A new token lets traders make gains whenever bitcoin’s price falls.
Swiss fintech firm Amun launched its BTCSHORT (BTCS) daily inverse token Wednesday, which returns gains based on inverse price movements of bitcoin (BTC) in a given 24-hour period. The product complements a recent bitcoin inverse exchange-traded product (ETP) released by Amun in January and now overseen by sister firm 21Shares following a March rebranding.
“Typically, these purchases are short term in nature, usually on a daily basis, as the holder aims to move in quickly to leverage a near-term decline in bitcoin to make a positive return,” the firm said in an announcement.
Designed as a stablecoin, BTCS is built on Ethereum’s ERC-20 token standard, meaning it’s as easy to purchase as any other token and will be available on secondary markets beginning with Liquid, HitBTC and Bitcoin.com, Hany Rashwan, CEO of Amun and 21Shares, told CoinDesk in an interview.
“Demand for these leverage and inverse tokens is tremendous,” Rashwan said. “The users want the ability to buy these kinds of products in an easier and safer way.”
Rashwan said BTCS was purpose-built for traders of all stripes: retail to institutional. Moreover, the token was released before the May 11 bitcoin halving in order for traders to hedge against potential volatility, Amun said.

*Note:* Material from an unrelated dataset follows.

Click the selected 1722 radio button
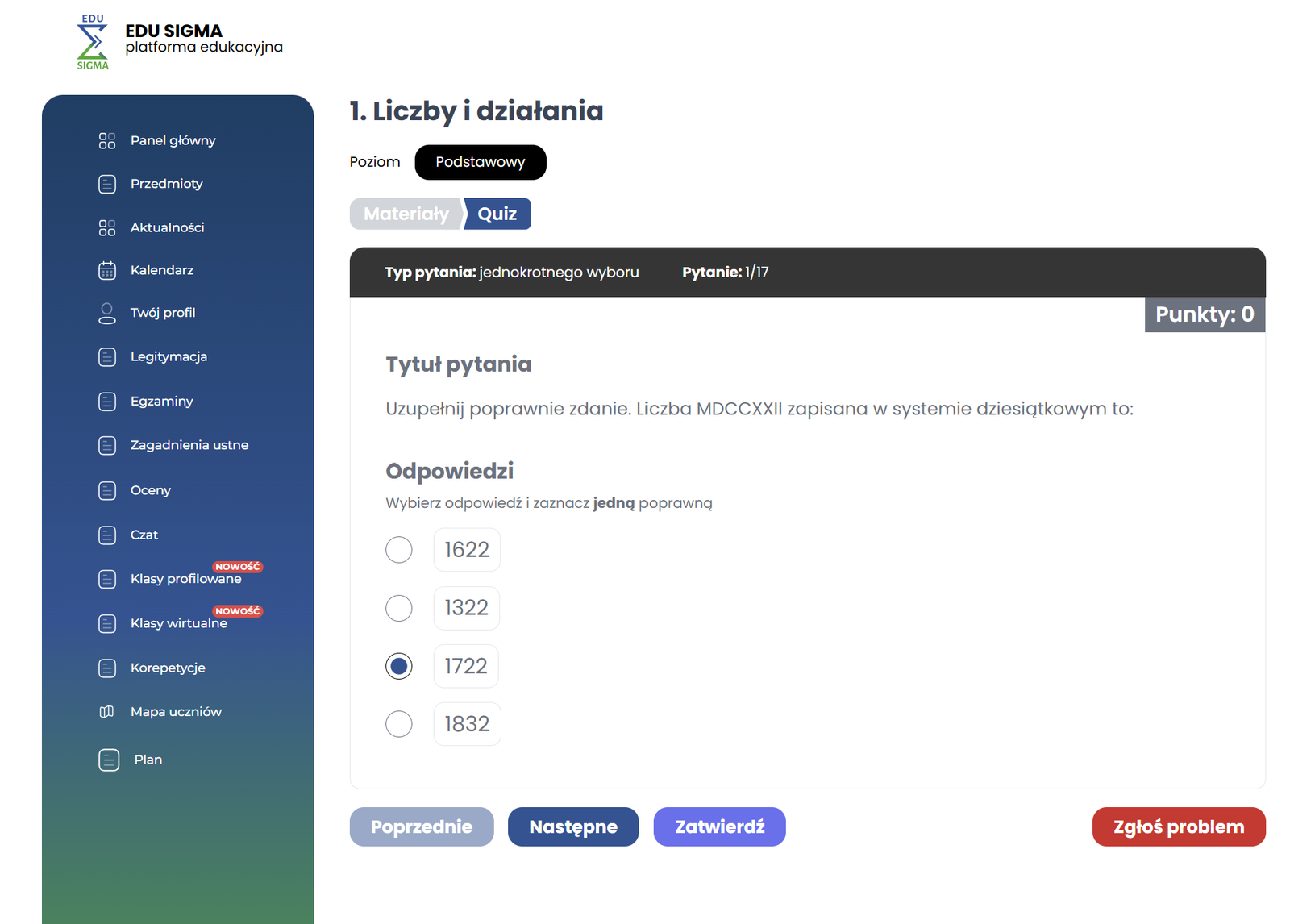This screenshot has height=924, width=1290. tap(399, 666)
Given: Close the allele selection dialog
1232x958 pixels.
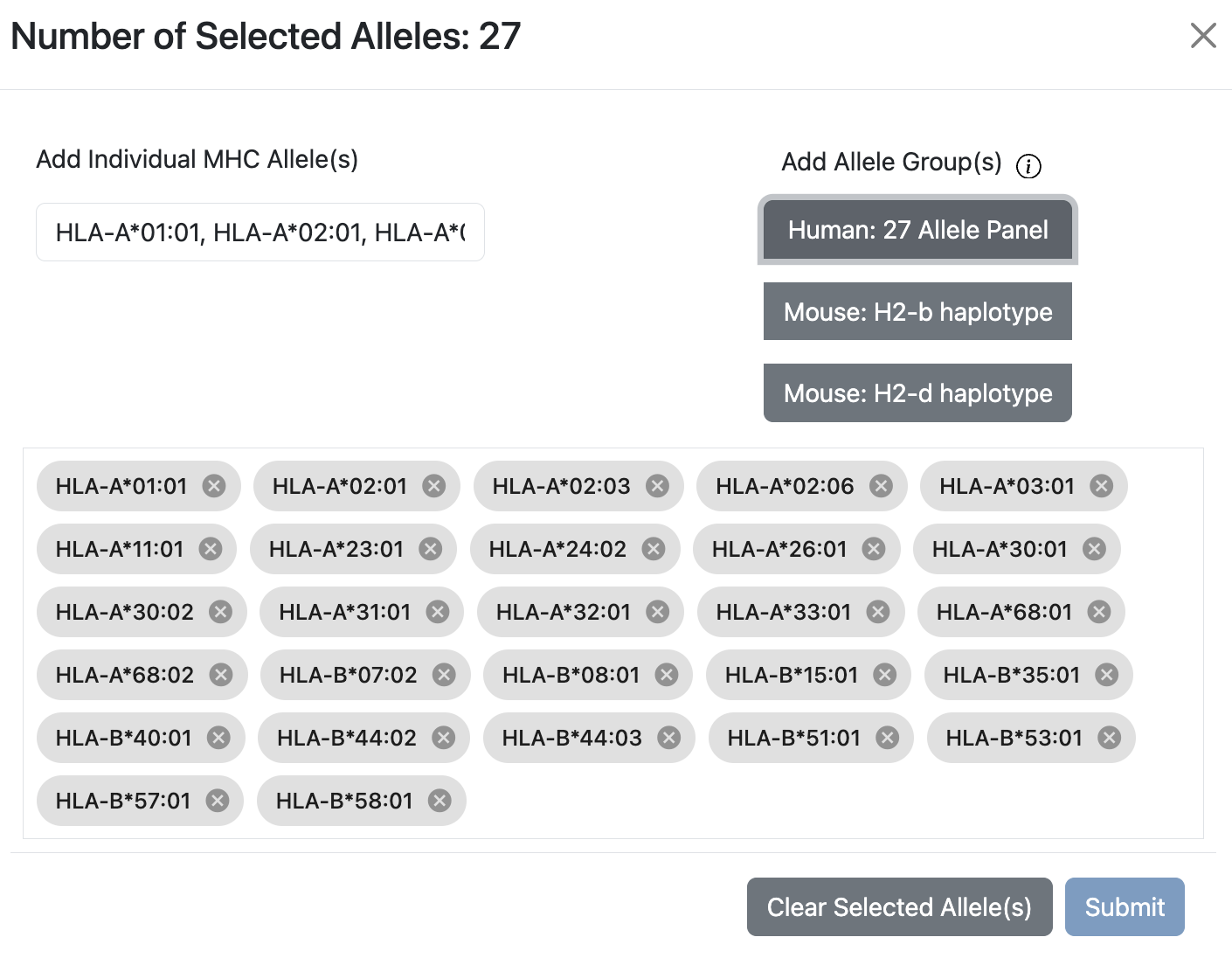Looking at the screenshot, I should [1203, 36].
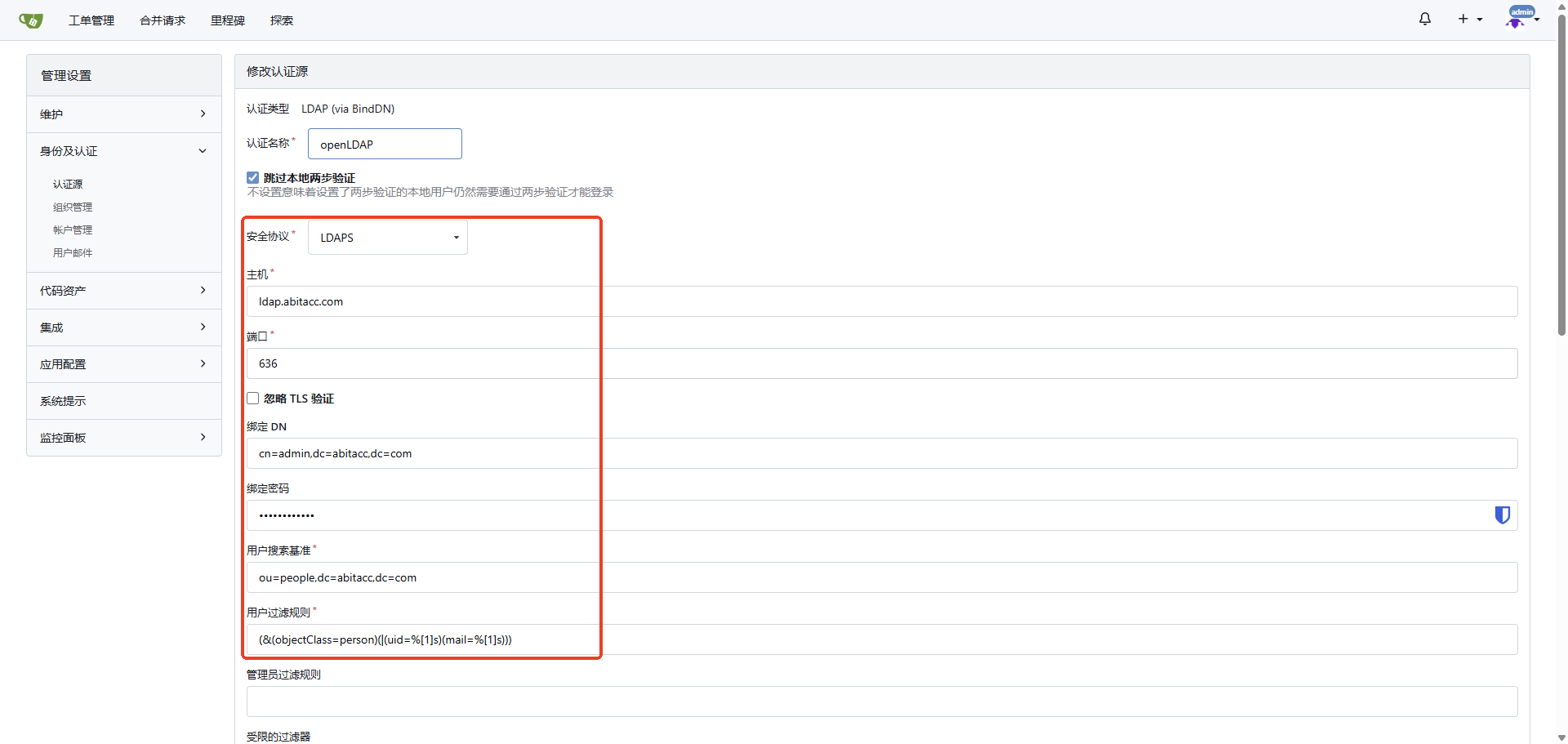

Read more: Bitcoin Halving, Explained
The token was designed under the practices and standards developed by 21Shares, Rashwan said. The firm currently lists 11 ETPs on multiple European stock exchanges including the SIX Swiss.
For compliance reasons, minting and burning BTCS is conducted on the Amun platform in exchange for the dollar-backed stablecoin USDC and remains off-limits to U.S. and Swiss investors, along with internationally sanctioned nations.
Rashwan said Amun will roll out similar inverse tokens, including one for the second-largest cryptocurrency by market cap, ether (ETH), in the coming weeks.
With BTCS, the firm is primarily catering to the risk-averse side of the crypto market, investors who would rather trade regulation-compliant products, Rashwan said.
“Regulations are important and it is just astounding to me how that’s now a contrarian opinion,” he said.
Alternative derivatives markets such as BitMEX, Binance and FTX often stand on the other side of the moat. For example, BitMEX and FTX operate out of the lightly regulated Seychelles and Antigua and Barbuda, respectively, while Binance CEO Changpeng “CZ” Zhao frequently reminds his Twitter followers of his firm’s decentralized work environment and is somewhat hazy on where the company is based.
Either way, new products are chasing the money flowing into crypto derivatives platforms, which Rashwan said would likely overtake spot cryptocurrency trading in the near future.
One new product that perhaps best highlights this innovation would be FTX’s (i)BVOL financial instrument, which made its debut late last month.
(i)BVOL comes in both a long and an inverse form – hence the (i) – and generally “tracks market implied volatility,” FTX and Alameda Research CEO Sam Bankman-Fried said in an email.
Like the BTCS token, the (i)BVOL token is built on the ERC-20 standard and a separate in-house contract called MOVE that gives “traders the ability to buy and sell bitcoin volatility over different time periods on margin,” Bankman-Fried said.
Notably, these tokens free traders from margin maintenance, known to be a sticky issue in crypto derivatives trading.
FTX and Amun’s tokens perhaps suggest ERC-20-based, wrapped derivatives are a good solution for retail users who can struggle with complex derivatives products.
Rashwan pointed to the March delisting of a different set of FTX tokens from Binance’s derivatives platform as a salient example for Amun. As CoinDesk reported, Binance’s CZ removed the BULL and BEAR leverage tokens from his platform, arguing that “users don’t understand” the products and were therefore taking unrealized losses.
For Rashwan, simplicity sells. “I’m financially quite literate and it’s not always clear what I’m buying with these products. If you are buying the actual futures, then you have to handle your own margin and the collateral and worry about liquidations,” he said. “It’s a whole slew of things if all you want to do is just bet on the price going up or the price is going down.”